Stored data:
━━━━━━━━
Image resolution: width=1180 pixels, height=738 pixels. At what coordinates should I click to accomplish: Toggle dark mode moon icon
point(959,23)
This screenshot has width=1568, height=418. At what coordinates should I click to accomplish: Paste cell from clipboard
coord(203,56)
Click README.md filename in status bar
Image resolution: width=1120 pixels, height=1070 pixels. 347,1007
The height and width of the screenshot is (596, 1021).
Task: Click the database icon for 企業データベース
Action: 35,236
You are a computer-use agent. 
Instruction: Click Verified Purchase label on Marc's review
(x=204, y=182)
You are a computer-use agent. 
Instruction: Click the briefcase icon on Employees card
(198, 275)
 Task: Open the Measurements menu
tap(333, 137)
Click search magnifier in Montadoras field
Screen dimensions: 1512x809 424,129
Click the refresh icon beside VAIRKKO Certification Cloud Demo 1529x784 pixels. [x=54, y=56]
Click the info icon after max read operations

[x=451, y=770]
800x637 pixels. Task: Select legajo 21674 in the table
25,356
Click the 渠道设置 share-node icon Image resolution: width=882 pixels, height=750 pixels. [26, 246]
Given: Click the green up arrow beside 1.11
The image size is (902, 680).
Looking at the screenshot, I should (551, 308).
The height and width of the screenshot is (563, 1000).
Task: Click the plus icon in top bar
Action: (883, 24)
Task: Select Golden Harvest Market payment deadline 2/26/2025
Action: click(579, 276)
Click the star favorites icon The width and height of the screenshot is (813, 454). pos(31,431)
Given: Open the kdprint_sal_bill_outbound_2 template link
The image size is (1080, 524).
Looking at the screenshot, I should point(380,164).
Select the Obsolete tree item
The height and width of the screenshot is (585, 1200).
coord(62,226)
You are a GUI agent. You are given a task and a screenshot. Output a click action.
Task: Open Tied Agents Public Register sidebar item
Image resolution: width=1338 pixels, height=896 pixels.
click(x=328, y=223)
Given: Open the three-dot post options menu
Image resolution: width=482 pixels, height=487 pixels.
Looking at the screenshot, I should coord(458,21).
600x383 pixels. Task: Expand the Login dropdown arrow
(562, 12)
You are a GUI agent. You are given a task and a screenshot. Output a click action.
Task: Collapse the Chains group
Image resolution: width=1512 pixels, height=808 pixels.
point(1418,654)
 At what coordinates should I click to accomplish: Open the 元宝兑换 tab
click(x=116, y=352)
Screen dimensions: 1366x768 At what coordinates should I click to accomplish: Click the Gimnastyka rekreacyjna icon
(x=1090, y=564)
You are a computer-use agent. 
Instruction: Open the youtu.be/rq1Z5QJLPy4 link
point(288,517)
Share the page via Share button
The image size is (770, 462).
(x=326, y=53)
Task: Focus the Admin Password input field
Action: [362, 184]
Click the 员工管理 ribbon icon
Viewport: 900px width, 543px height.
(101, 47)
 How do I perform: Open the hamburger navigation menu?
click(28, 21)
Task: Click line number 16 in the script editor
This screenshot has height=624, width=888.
━━━━━━━━
How to complete this task: Every line above from the line with "Click the info icon after max read operations" to the line with "Given: Click the green up arrow beside 1.11", both included, must be reproduced exactly, and no other line may appear.

Finished exercise:
Click the info icon after max read operations

[x=451, y=770]
800x637 pixels. Task: Select legajo 21674 in the table
25,356
Click the 渠道设置 share-node icon Image resolution: width=882 pixels, height=750 pixels. [26, 246]
Given: Click the green up arrow beside 1.11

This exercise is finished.